Applying their expertise in the field of inflammation resolution and resolvins (Serhan, 2014), the investigators went on to further uncover a nonredundant function for this class of pro-resolution inflammatory lipids in dampening tumor-promoting inflammation. Using both gain- and loss-of-function experiments, Sulciner et al. (2018) demonstrate that resolvins, through encouraging the uptake of cancer cell debris by macrophages and limiting cancer-promoting inflammation, inhibit therapy-mediated accelerated tumor growth in their various experimental systems.
These observations have evident and direct therapeutical implications because targeting resolvins and/or their receptors could prove beneficial in increasing the efficacy of anticancer therapies. In light of the remarkable results obtained over the recent years in cancer treatment with therapies aimed at harnessing the anticancer properties of the immune system (Sharma and Allison, 2015; Topalian et al., 2015), assessing the role of resolvins in enhancing antitumor immunity would be of great interest. In this regard, it remains to be established how resolvins influence the natural and therapy-induced immunogenic properties of dying or dead cancer cells. It would be especially relevant to assess whether targeting tumor-promoting inflammation through modulation of the resolvin pathway could increase the efficacy of immunotherapies such as those based on adoptive T cell therapy or immune checkpoint blockade.

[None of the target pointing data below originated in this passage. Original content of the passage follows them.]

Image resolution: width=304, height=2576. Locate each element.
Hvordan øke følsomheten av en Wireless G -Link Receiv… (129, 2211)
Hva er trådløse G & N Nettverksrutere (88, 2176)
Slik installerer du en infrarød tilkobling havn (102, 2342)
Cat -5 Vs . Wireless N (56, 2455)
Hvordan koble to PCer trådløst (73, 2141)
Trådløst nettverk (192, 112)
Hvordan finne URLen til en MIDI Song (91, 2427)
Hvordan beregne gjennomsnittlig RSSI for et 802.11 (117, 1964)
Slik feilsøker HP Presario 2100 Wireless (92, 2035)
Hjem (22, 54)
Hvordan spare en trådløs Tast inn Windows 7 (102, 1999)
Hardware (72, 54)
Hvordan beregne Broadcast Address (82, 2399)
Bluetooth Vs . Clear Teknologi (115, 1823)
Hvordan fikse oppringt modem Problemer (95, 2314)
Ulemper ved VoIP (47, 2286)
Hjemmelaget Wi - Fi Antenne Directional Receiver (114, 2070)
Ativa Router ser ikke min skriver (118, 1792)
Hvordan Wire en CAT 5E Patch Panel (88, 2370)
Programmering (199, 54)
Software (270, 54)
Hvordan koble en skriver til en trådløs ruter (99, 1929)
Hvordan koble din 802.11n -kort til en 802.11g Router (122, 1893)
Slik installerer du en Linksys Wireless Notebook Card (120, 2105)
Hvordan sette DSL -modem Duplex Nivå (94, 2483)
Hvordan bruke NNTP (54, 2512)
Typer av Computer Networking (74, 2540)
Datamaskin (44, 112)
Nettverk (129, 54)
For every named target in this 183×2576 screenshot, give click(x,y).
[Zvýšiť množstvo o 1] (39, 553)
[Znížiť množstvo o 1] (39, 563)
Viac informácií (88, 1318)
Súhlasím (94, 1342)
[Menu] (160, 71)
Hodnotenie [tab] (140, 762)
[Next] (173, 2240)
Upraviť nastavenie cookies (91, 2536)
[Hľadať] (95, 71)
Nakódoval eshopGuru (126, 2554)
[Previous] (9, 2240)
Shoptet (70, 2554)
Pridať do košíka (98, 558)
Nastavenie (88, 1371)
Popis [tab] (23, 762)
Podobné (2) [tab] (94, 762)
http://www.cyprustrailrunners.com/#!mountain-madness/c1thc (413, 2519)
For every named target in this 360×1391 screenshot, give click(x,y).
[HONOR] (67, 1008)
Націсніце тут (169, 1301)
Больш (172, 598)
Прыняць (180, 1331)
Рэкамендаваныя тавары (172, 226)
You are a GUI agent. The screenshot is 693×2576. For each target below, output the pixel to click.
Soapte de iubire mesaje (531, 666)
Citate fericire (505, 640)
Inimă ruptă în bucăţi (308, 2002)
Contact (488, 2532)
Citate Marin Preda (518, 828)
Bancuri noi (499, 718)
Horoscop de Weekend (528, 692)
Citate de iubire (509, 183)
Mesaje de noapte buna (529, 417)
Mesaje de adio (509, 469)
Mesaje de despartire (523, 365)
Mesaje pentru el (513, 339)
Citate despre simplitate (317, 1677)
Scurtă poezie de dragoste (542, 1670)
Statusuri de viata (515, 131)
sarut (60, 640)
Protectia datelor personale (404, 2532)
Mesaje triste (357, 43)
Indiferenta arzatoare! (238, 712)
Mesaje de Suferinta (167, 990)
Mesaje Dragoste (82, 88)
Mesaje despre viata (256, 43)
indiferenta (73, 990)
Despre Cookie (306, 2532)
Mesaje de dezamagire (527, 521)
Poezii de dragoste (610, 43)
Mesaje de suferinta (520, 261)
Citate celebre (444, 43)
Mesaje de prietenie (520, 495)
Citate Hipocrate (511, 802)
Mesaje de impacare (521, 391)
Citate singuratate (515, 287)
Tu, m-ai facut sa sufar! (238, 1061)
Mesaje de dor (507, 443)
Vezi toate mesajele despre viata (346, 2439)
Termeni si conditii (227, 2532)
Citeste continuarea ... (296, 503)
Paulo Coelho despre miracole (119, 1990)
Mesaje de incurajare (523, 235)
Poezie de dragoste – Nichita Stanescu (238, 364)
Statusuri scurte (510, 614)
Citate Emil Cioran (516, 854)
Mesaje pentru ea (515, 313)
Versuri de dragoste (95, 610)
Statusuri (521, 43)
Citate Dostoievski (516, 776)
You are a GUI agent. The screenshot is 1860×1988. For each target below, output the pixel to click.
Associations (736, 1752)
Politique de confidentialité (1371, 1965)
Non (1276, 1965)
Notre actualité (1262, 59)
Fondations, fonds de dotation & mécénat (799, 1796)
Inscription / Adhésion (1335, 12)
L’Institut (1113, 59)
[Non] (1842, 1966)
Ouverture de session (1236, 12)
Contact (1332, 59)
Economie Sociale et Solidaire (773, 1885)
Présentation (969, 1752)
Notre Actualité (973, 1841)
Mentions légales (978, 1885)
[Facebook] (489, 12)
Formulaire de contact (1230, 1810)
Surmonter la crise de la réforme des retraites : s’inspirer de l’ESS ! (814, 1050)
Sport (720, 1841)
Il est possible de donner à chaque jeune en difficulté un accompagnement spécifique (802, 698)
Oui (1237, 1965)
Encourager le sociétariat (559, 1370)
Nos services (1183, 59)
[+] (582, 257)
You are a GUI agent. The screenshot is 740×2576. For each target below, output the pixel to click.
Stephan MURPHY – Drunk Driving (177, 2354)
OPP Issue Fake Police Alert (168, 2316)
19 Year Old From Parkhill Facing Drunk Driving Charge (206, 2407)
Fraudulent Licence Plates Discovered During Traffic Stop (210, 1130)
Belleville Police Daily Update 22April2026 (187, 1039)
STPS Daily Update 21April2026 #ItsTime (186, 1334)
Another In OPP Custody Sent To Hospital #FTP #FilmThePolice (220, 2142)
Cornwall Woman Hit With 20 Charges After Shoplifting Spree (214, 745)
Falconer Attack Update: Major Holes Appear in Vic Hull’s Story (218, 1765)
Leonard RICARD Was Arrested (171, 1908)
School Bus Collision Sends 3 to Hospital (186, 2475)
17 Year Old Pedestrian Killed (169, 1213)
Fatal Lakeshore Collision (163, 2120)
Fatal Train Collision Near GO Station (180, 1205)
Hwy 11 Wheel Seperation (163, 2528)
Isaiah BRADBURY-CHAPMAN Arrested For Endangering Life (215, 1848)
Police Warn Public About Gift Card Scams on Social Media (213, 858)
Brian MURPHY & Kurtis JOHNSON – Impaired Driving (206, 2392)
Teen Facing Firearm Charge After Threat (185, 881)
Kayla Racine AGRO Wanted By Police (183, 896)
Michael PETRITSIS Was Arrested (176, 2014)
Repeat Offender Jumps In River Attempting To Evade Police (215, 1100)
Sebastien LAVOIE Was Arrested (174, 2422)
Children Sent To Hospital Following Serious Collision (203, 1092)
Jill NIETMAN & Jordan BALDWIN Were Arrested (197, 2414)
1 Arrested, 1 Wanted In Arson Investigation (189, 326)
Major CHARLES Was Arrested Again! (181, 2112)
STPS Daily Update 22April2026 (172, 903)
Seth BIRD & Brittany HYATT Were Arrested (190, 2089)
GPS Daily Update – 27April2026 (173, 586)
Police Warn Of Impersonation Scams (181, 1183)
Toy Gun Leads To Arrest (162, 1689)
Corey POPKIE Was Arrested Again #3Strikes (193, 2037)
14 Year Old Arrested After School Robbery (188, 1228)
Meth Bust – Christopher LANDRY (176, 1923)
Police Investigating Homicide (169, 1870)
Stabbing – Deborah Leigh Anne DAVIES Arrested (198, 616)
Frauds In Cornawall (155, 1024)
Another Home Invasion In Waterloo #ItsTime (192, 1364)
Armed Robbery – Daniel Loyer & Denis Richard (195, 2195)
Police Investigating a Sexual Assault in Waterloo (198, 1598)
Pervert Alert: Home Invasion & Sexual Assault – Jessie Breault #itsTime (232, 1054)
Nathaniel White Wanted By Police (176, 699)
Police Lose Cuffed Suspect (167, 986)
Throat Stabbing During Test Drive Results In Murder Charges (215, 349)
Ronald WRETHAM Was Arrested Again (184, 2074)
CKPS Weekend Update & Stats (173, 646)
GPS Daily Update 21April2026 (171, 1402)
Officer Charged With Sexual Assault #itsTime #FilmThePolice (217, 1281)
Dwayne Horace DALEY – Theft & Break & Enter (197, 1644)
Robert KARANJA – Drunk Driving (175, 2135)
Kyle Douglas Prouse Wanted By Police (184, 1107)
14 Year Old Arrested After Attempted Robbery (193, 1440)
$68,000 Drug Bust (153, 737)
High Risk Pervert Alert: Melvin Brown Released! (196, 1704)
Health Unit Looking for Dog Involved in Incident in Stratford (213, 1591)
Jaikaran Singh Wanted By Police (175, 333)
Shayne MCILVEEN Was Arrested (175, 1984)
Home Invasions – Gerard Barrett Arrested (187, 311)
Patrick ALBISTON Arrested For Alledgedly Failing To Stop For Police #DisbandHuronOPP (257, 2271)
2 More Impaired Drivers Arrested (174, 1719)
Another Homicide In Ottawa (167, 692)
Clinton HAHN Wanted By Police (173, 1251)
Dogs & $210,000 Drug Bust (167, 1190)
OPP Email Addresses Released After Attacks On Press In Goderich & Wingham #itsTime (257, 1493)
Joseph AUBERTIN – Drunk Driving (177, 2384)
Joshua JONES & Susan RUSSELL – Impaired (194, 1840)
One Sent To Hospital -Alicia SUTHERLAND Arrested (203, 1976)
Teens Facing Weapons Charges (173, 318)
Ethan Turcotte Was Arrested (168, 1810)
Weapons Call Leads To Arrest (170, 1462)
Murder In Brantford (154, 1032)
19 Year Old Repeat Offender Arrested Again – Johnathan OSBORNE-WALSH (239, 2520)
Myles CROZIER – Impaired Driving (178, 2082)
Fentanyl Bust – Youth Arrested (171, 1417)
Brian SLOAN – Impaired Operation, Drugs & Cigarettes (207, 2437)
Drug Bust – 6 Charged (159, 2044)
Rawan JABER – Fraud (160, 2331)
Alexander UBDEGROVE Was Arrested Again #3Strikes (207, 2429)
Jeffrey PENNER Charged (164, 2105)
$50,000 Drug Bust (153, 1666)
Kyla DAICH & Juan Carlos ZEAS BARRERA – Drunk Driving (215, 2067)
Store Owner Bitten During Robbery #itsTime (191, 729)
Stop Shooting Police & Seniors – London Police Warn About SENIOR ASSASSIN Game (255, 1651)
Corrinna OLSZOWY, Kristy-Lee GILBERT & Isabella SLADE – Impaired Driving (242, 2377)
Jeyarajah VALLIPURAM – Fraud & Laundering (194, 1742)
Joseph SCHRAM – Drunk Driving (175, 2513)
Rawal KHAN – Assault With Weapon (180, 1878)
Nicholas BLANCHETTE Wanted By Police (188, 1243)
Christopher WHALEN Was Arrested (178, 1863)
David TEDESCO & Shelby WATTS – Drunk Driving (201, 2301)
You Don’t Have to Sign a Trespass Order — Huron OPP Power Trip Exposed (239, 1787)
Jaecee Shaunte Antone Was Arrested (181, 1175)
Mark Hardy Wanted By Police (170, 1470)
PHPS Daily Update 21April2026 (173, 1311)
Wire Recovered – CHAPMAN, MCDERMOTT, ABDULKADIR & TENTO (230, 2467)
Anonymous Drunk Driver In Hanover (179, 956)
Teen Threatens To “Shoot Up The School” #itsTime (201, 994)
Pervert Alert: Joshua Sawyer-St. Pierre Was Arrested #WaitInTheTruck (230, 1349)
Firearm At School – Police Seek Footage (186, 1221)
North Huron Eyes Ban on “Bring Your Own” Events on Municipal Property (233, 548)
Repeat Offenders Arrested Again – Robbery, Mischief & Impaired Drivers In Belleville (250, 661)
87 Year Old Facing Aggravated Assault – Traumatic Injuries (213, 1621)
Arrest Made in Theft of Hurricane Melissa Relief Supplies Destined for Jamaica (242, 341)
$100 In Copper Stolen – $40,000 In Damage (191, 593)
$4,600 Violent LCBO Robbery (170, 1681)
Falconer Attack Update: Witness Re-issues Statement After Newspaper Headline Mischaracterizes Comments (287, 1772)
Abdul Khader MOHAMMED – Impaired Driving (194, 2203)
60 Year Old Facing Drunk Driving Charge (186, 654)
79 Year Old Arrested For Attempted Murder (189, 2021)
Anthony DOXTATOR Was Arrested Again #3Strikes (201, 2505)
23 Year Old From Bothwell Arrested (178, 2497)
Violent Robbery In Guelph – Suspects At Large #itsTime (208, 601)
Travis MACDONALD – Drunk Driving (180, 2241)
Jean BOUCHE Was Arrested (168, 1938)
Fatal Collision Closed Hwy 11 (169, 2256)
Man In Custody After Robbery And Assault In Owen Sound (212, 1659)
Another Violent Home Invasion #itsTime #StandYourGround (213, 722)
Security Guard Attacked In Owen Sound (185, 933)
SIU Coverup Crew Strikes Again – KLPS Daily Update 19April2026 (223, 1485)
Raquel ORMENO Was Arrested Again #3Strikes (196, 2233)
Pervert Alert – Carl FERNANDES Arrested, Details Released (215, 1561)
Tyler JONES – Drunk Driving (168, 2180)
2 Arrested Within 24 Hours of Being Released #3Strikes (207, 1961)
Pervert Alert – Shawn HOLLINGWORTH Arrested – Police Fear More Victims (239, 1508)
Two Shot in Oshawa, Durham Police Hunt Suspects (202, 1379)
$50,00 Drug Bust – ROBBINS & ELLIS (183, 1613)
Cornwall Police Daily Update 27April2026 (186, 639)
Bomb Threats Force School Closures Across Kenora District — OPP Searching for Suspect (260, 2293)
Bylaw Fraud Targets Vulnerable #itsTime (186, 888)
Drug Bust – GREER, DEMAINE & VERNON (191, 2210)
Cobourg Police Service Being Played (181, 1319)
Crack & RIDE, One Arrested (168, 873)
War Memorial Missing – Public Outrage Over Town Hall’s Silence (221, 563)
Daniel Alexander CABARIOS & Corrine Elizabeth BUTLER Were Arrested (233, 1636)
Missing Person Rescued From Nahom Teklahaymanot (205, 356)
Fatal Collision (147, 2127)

Previous studies have implicated another inflammatory lipid, prostaglandin E2 (PGE2), as a key mediator of chemoresistance and tumor repopulation after cytotoxic therapy (Huang et al., 2011; Kurtova et al., 2015). PGE2 production and release has been linked with the process of cell death (Huang et al., 2011; Kurtova et al., 2015; Hangai et al., 2016) and with diverse aspects of malignant tumor growth (Wang and Dubois, 2010). Moreover, reduction in PGE2 levels at the tumor site was shown to enhance natural or therapy-induced antitumor immunity (Zelenay et al., 2015; Hou et al., 2016). Notably, combination of PD-1 blockade and nonsteroidal antiinflammatory drugs synergizes to promote immune-dependent tumor eradication in preclinical models. Because arguably all cancer therapies rely on immunity, targeting pivotal elements that shift the balance from cancer-promoting to -inhibitory inflammation could represent the key to increasing the number of complete and long-term responders. The hypothesis that modulating tumor-promoting inflammation with antiinflammatory drugs, blocking specific mediators or boosting resolution of inflammation, can enhance the efficacy of anticancer therapies, particularly in the context of immunotherapy, awaits to be tested in a clinical trial.